Sua vida transcorreu em atmosfera essencialmente intelectual. Em sua existência de setenta e dois anos, Mohammed produziu uma vintena de obras versando sobre filosofia, direito e matemática. Suas últimas obras, entretanto, tratavam de medicina, ciência que abraçou com muita dedicação após os quarenta anos de idade. Seus comentários filosóficos, todavia, o tornaram muito conhecido, pois serviram de embasamento aos estudos aristotélicos, da idade média ao renascimento.
O que o levou a dedicar-se aos estudos da medicina foi seu espírito de pesquisa, quase indomável. Amigo que era do Califa Mara-Yussuf, do Marrocos e havendo morrido seu médico particular, Mohammed, na ausência de um substituto que inspirasse a confiança do Califa, entregou-se de corpo e alma às pesquisas naquele campo, tornando-se, em pouco tempo, médico oficial do Califado.
Algum tempo depois foi nomeado cádi de Sevilha e em 1169, com a morte de seu pai, tornou-se cádi de Córdoba por direito hereditário, dinastia muçulmana que durou até a retomada da Península por Fernando de Aragão, o Rei-Católico.

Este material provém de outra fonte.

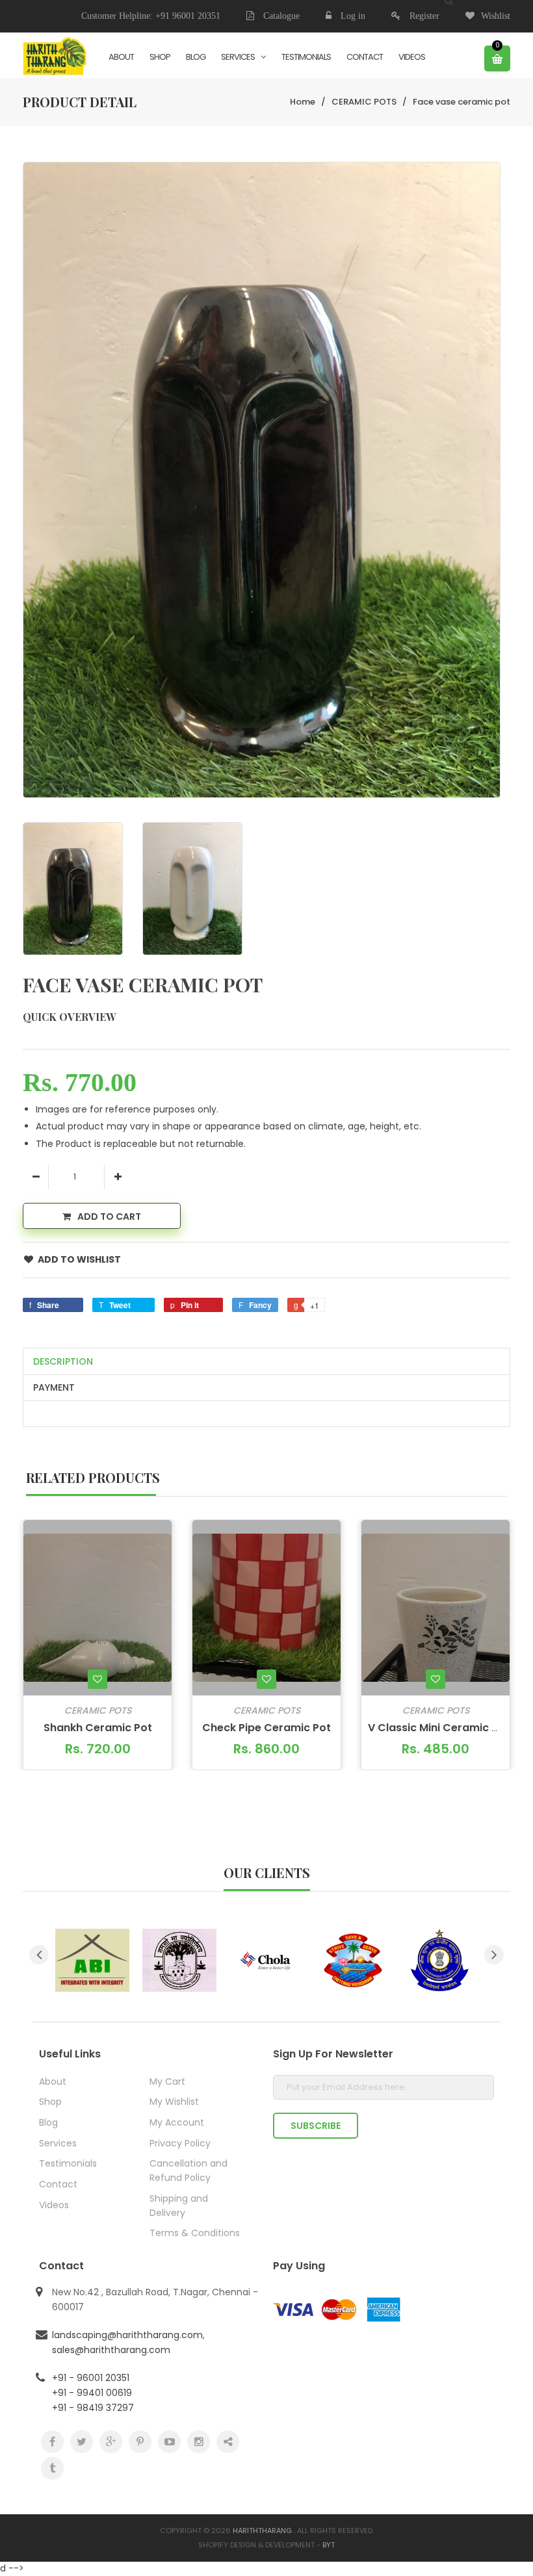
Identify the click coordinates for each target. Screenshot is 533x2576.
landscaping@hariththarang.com (127, 2334)
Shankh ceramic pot (98, 1727)
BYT (328, 2545)
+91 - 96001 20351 (90, 2377)
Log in (353, 16)
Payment (54, 1387)
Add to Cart (109, 1216)
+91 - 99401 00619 (92, 2392)
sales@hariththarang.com (111, 2349)
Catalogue (280, 16)
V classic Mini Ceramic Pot (439, 1727)
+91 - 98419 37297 (93, 2407)
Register (424, 16)
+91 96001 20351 (187, 16)
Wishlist (495, 16)
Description (63, 1361)
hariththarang (262, 2530)
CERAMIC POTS (364, 102)
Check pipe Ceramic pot (266, 1727)
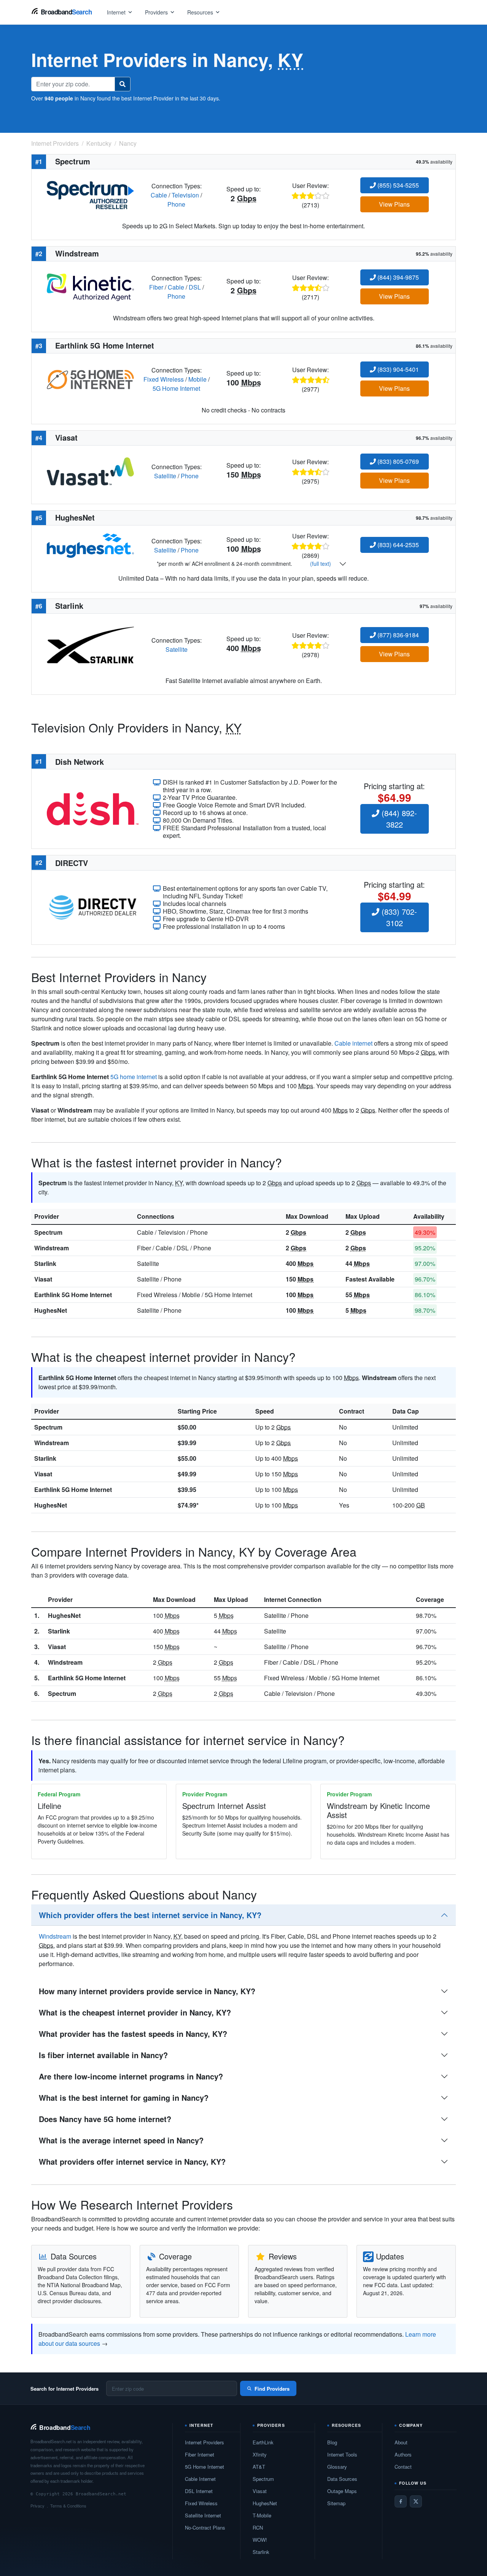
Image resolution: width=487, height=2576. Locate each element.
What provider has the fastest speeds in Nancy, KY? (133, 2033)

Certa noite, quando a lua deitava seus raios prateados sobre a terra, Mohammed despertou em ambiente astralino e viu-se circundado por três ilustres personagens, vestidos à moda nazarena. Aquele que lhe pareceu mais categorizado, com profunda ternura, o saudou e disse: - ION amado! Quanta alegria. Enfim podes receber os galardões da vitória. Soubeste superar os óbices do caminho. Tiveste o poder e não abusaste dele; manipulaste a sabedoria, mas não se envaideceste a ponto de te prejudicar ou comprometer sua ascensão; enfrentaste dissabores políticos e não te revoltaste. Continua ION. Continua tua tarefa com a mesma disposição e confiança em Deus. Descansa esse final de experiência para, no futuro, iniciares novas etapas, quando Jesus te provará no amor ao próximo, na humildade, na paciência e na resignação, posto que restas ressarcir alguns compromissos do passado, ligados à tua vida afetiva. Deus te abençoe e a todos nós. Desapareceu.
Mohammed despertou daquele sonho com a maravilhosa sensação de paz; era como se regressasse do céu. Veio-lhe, daí, a lembrança nostálgica de um maravilhoso mundo distante e indefinido, perdido no tempo e no espaço, em dimensões alheias à sua percepção.
A neve tingiu de mansinho os cabelos de Mohammed. Ele envelhecera rodeado de pessoas amadas que o queriam com carinho e ternura. Sua presença era requisitada nas mais importantes reuniões da época e sua palavra, cheia de sabedoria e sensatez, era escutada com respeito.
Aos setenta e dois anos, desencarnou Mohammed com um sorriso nos lábios e cercado de luzes cintilantes.